When APIs forward user inputs directly into agentic AI without proper validation, attackers can craft specific queries or prompts that manipulate the AI into revealing more information than intended, including sensitive data. Moreover, as AI agents access external data sources through APIs, attackers can plant crafted prompts within external data, which the AI then processes, leading to unintended behaviors or data leaks. 

Source: Learn Prompting

Wallarm’s Approach to Protecting AI Agents

We’ve established the risks to AI agents and the importance of API security in protecting them. But what API security measures do you need? Wallarm’s solution for protecting agentic AI combines advanced API security features with sophisticated session-level protection to deliver comprehensive, real-time defense against automated threats. Here’s how it works. 

AI Discovery

Wallarm’s API Discovery module includes automated identification of the business flow associated with API endpoints, including identifying AI/LLM endpoints. Organizations can start protecting their AI apps and agents by making sure they know they’re out there. 

API Abuse Prevention Module

Wallarm’s API Abuse Prevention module is designed to safeguard AI systems by using advanced detection techniques that continuously analyze traffic patterns. Specifically, the module monitors:

  • Request frequency and intervals between requests
  • Query abuse (e.g., high volume of requests or parameter variations)
  • User-agent headers
  • IP rotation patterns

This granular analysis enables Wallarm to detect suspicious API activity, including account takeover attempts, security crawlers, and scraping bots that might otherwise exploit AI agents. By self-learning normal traffic profiles and identifying anomalies, the system continually adapts to emerging threats, ensuring that AI systems remain secure from potential exploitation.

Session-Level Visibility

Traditional security measures often rely solely on evaluating individual API requests, which attackers can bypass by rotating IP addresses or using distributed attacks. Wallarm’s solution enhances protection by providing session-level visibility—essentially “walking” the entire session, not just the requests identified as malicious.

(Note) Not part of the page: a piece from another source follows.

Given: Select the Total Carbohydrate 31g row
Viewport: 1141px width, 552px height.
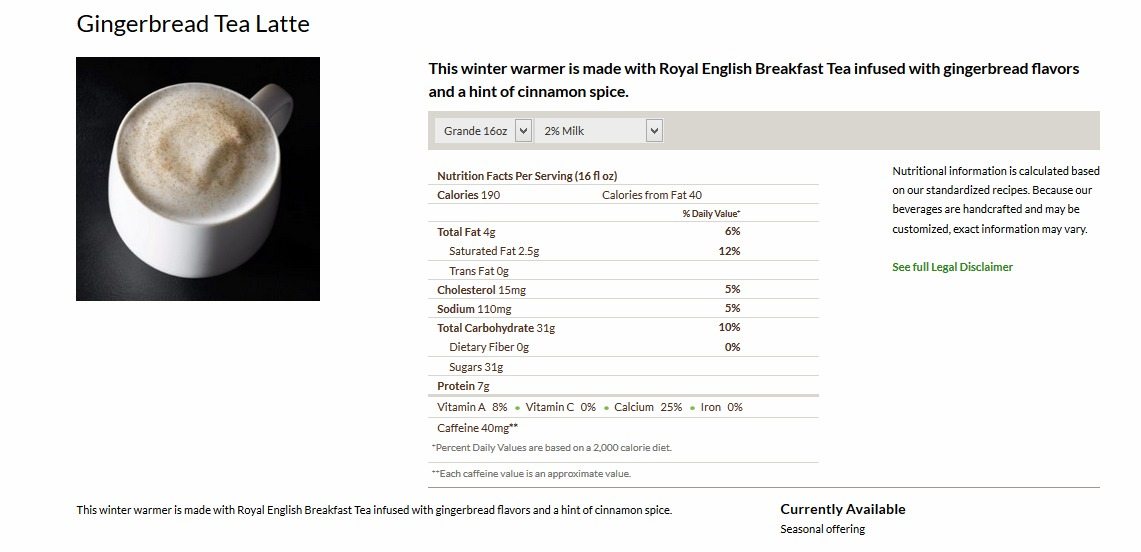Looking at the screenshot, I should tap(624, 328).

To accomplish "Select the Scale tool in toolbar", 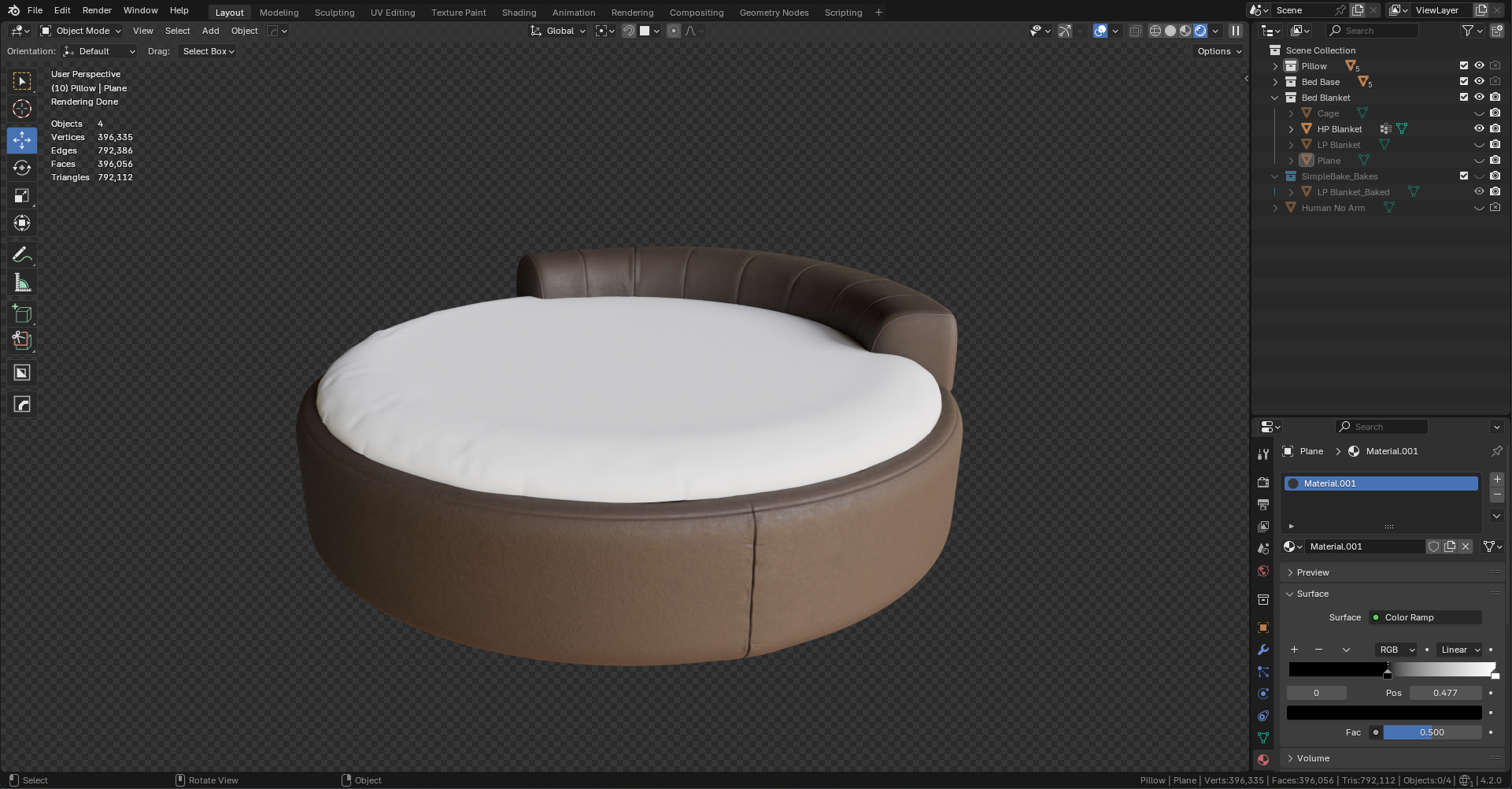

This means that if an attacker compromises an account, Wallarm can identify and mitigate the threat based on the entire session rather than just the IP address. This granular control makes it significantly harder and more expensive for attackers to continue their exploits.

Unified API Security and Real-Time Threat Mitigation

Wallarm can be deployed as a reverse proxy or API gateway, which means it stands in front of AI agents to inspect and secure the APIs they use to interact with internal systems and data. This deployment not only protects the AI agents but also secures the underlying APIs and the broader system infrastructure. Moreover, Wallarm’s real-time monitoring and threat mitigation capabilities ensure that any suspicious activity is addressed immediately, providing a dynamic and robust defense against attacks as they unfold.

Comprehensive and Integrated Coverage

By combining API Abuse Prevention, session-level protection, and real-time threat detection, Wallarm offers a unified solution for securing AI agents and their associated APIs. This integrated approach ensures that every layer of communication—from individual sessions to the broader API traffic—is monitored and protected against automated threats, making Wallarm a leading choice for organizations seeking robust AI security.